Udgan Tenger (Удган тэнгэр) draws on the Mongolian language of tenger (тэнгэр) — sky, heavenly realm, as in tengeriin oron (тэнгэрийн орон), and protective ancestral presence. The title joins udgan (удган), a female spiritual figure, with tenger, suggesting a maternal sky-spirit or guardian. From my reading, the title, song and melody carry a deeply Mongolian sense of lineage, protection, gratitude, and also loss: women of the maternal bloodline and paternal bone-line becoming, through memory and devotion, gathered into the limitless blue sky above.

The title may also be heard within a wider Mongolian world in which sky, memory, kinship, and unseen protection are felt together in the living texture of family and place (cf.

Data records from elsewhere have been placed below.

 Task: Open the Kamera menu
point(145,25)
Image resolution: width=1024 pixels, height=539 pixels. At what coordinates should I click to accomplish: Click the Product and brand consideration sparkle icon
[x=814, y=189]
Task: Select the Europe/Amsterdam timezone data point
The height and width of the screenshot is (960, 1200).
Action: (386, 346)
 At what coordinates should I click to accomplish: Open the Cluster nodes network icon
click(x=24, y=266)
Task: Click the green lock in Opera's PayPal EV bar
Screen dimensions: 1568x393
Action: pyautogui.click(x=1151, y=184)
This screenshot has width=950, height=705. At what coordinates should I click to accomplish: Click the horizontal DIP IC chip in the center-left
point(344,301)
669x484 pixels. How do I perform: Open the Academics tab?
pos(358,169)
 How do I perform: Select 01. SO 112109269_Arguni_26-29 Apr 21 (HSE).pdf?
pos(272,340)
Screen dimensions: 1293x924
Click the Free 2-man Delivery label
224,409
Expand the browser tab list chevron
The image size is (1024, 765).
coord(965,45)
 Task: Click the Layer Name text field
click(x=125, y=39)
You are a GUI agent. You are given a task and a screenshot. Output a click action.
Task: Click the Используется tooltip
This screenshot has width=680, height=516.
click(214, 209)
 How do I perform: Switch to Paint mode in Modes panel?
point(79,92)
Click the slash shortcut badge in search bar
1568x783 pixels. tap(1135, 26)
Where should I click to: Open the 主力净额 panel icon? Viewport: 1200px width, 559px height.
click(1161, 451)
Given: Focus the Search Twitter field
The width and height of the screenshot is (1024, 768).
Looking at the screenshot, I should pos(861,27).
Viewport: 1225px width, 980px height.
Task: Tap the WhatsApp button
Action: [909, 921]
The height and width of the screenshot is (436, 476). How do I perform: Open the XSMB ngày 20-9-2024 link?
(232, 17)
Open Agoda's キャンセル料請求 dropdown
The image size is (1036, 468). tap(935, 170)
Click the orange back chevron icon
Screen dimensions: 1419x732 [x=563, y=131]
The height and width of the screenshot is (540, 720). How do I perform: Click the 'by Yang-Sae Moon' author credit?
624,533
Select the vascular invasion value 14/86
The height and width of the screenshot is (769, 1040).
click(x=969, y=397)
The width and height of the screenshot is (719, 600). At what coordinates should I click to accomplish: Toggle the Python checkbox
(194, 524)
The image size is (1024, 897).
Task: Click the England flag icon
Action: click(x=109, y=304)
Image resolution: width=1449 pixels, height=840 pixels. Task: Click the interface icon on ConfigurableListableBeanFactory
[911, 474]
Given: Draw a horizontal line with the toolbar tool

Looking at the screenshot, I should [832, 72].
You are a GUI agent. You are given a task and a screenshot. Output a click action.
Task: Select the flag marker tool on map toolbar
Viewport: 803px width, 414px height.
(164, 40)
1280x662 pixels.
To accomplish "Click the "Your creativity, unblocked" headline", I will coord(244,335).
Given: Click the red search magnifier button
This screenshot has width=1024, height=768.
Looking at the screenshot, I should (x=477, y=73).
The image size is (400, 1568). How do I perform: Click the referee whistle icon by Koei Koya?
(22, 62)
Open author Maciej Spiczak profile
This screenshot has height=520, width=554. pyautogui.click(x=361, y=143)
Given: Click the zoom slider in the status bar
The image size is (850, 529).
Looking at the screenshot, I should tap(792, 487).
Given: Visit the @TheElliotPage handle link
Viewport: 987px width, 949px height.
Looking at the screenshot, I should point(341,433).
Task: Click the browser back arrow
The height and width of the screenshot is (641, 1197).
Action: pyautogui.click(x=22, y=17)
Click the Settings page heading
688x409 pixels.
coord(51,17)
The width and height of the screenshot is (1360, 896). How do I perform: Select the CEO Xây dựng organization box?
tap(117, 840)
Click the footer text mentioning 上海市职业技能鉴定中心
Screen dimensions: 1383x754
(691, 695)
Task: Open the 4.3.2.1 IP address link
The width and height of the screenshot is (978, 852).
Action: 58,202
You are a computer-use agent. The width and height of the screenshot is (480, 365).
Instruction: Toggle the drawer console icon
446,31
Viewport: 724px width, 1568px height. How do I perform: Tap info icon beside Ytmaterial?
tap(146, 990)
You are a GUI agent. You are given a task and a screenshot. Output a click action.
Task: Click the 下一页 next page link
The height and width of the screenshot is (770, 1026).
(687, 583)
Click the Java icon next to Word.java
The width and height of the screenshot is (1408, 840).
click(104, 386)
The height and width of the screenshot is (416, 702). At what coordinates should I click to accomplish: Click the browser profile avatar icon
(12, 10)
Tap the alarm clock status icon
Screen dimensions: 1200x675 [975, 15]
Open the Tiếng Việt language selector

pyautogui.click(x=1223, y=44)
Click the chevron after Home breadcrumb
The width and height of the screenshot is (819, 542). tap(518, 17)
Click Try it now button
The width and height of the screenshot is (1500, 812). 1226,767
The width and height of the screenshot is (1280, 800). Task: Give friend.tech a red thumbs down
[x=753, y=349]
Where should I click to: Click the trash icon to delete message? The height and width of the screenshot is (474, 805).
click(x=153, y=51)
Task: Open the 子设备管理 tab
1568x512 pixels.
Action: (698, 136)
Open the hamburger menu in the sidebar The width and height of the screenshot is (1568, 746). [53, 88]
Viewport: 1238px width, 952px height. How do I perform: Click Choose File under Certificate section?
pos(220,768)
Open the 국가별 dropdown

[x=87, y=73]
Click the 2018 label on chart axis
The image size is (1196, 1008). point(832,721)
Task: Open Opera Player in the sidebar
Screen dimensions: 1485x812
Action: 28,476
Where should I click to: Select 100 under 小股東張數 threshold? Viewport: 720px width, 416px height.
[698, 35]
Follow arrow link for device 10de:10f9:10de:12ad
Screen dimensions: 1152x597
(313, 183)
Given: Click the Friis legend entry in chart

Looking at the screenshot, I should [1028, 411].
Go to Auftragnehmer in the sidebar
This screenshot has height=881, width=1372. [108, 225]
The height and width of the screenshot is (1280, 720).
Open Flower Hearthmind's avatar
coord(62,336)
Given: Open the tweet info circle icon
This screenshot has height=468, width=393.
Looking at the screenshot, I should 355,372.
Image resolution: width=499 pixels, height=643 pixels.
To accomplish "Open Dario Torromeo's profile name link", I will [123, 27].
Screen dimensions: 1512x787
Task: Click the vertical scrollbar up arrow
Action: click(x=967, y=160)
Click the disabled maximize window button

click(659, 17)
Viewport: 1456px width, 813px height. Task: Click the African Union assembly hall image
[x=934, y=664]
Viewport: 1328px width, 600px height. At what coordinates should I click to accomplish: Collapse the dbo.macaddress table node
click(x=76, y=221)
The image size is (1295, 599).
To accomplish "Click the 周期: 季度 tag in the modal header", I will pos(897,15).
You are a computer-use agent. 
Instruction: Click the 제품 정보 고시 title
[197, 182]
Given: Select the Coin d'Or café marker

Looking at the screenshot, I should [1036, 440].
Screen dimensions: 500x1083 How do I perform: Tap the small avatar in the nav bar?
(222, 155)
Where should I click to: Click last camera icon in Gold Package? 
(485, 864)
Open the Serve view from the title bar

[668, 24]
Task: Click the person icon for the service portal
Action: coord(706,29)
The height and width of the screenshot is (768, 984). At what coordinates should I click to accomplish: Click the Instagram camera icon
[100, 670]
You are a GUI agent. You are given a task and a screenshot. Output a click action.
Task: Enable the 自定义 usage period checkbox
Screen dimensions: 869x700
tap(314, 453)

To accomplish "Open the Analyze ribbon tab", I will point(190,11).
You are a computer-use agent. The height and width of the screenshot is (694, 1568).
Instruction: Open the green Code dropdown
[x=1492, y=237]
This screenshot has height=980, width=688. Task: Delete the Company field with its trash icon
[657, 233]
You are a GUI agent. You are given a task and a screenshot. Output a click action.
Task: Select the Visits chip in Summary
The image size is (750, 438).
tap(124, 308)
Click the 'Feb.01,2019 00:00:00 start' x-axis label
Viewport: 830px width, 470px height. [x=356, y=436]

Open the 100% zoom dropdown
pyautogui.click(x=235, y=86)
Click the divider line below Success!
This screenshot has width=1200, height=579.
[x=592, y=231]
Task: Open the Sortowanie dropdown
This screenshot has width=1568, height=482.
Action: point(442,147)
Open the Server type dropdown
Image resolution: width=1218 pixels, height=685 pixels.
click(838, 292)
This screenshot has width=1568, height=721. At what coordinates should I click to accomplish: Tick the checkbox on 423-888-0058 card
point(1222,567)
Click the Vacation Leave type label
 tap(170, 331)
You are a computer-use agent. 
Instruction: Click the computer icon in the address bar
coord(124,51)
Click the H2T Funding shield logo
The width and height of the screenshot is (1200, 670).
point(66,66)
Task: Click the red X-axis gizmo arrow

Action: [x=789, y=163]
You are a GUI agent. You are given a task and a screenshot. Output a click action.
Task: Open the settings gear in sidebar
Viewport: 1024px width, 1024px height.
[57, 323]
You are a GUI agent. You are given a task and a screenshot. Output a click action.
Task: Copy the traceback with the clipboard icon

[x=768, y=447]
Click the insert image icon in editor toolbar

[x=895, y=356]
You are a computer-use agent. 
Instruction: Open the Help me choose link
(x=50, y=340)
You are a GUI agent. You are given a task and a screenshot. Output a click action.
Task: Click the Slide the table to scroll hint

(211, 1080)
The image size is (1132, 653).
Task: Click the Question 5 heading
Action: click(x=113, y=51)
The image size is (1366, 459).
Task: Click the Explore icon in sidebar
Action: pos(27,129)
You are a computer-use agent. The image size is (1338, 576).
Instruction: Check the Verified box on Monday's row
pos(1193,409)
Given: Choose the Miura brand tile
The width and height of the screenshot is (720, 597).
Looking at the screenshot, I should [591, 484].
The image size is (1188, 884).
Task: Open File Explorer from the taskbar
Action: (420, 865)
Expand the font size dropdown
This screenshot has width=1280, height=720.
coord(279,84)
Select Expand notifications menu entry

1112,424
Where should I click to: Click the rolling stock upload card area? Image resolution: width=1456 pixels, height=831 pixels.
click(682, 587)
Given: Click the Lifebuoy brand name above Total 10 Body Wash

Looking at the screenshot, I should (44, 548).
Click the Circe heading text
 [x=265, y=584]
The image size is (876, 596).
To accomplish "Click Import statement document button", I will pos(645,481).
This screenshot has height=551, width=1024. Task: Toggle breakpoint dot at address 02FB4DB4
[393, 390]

Humphrey and Onon 1996; Buyandelger 2013). Scholarship treats tenger as more than the visible sky: it may also be understood as a source of power, blessings, and protection (cf. Heissig 1980; Atwood 2004). Recent ethnography, especially Manduhai Buyandelger’s work, shows how memory, gender, loss, and restored ritual practice can shape the way families understand ancestral presence in contemporary Mongolia (cf. Buyandelger 2013).

For Udgan Tenger, then, my reading is relational: the song gathers women, mothers, grandmothers, sky, and blessing into one image. The sky becomes both vast and intimate — the blue expanse above the steppe, and the remembered nearness of those who may still protect the living.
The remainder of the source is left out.